王子とこれ以上変な噂流れるのは嫌だったんだよね。
コンコンッ。
「リリアナです」
扉が開いて中へと促される。
王子の向かいに座る。
…どうしよう、いざ謝るってなると緊張してきた。
なんていおう。
王子も黙ってるし、よし。
もうどーとでもなれっ。
「すみませんでしたっ」「すまなかった」
ゴチッ。
ったぁ。
「うひゃ?え?あの、王子?」
「っ、ったぁ」
私と王子は同時に頭を下げたみたいで勢いよく頭でこんにちはしていたようだ。
いたい。
痛すぎるよこれ。
「王子の石頭。…おでこ割れるかと思いましたよ」
「なっ、俺はいたって普通だ。リリーが硬いんだろ」
2人で睨み合った。
すると王子から声が漏れる。
「くっ、くくくっ。」
私もつられて笑みがこぼれる。
「ふっ、うふふふふっ」
しばらく笑った後王子が口を開いた。
「その、すまなかった。昨日あいつのこと名前で呼んでて…その。俺も同じ友達なのに!お、俺のことはいつまで経っても王子呼びだし。それでついカッとなって」
…?
つまり友達だと思っていたのは俺だけかよー的な?
ほほぅ。
王子よ、友達がとられて寂しかったのだね。
そうならそうと言えばよかったのに。
「…ユノン様」
私がそう口にした瞬間、王子が勢いよくこちらを見る。
おうおう。
わかりやすいな、名前呼ぶだけでここまで喜んでくれるとは。
なんかかわいいかも。
「ユノ」
私はにひっと歯を見せて笑った。
王子の目がまたも見開き口をぱくぱくさせている。
ちょいやりすぎたね。
顔真っ赤にして、これめちゃくちゃ怒っちゃったパターンかも。
「あーごめん、調子に乗りました。ユノン様でいいー」
「ユノっ!ユノと呼ぶことを特別に許してやる」
「は、はぁ」
勢いに押されてつい返事しちゃった。
まぁ、ミルもニノもキャシーも名前呼び出し、ここまできたらもう1人名前呼びになろうが変わらなか。
仲直りの印って感じで、よしとしよう。
「り、リリー。その。この後街で人気のマカロンが美味しいカフェがあって…よけばこのままどうだ?」
「え?今から掃除残ってるし無理よ。って、もうこんな時間⁉︎私行きますねっ」
ガチャッ。
「じゃあねっ」
「あぁ」
何そのどよんとした空気、仲直りしたとこなのに。
もしかして、ユノってばそんなにマカロンのお店行きたかったのかな。
確かにヨルロク様と2人だと男同士で入りずらいもんね。
しょーがない。
「ユノ、週末の予定は?」
「へ?」
「だから、週末ならカフェ付き合えるわよ。
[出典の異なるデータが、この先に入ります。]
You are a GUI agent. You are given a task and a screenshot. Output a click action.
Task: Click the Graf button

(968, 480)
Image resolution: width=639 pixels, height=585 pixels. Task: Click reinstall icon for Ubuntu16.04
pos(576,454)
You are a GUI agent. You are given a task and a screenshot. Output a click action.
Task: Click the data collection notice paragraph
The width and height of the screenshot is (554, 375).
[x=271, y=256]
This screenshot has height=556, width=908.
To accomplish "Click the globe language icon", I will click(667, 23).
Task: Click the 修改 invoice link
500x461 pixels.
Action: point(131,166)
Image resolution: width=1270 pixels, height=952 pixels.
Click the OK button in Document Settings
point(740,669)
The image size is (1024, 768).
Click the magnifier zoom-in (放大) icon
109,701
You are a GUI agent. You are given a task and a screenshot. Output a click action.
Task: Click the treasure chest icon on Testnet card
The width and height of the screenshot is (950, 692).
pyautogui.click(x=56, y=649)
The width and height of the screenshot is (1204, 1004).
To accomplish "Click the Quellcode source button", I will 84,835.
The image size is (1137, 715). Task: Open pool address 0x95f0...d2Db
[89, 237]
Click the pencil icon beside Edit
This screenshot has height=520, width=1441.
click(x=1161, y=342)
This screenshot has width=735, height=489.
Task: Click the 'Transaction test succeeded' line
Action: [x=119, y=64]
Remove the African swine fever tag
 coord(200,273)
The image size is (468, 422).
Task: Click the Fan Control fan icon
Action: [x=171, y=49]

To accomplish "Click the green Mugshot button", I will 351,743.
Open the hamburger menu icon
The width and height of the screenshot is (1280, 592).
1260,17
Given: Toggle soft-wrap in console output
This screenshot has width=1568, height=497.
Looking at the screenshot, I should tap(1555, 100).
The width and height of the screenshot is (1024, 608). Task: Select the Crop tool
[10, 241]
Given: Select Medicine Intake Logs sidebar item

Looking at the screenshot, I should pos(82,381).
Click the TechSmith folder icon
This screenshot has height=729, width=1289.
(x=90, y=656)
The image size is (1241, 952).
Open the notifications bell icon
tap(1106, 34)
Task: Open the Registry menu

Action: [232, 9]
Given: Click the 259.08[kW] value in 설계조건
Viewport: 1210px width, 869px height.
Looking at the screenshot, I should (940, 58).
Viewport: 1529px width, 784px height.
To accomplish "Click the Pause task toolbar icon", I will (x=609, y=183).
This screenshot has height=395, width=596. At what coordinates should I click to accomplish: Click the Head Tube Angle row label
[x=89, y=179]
私もマカロン好きだしさ」
「っ!じゃあ、週末迎えに行くっ」
「ほーいっ」
私は軽く返事をしてぴょんっと馬車を降りた。
なんか王子も…ユノも私と同じ12歳の子供なのね。
仲良い友達がとられて寂しがったり、マカロン食べたくて拗ねちゃったり?
ふふっ、なんかそういうところ知れて良かったかも。
人間味溢れるっていうかね。
嫌いじゃないな、ユノのそういうところ。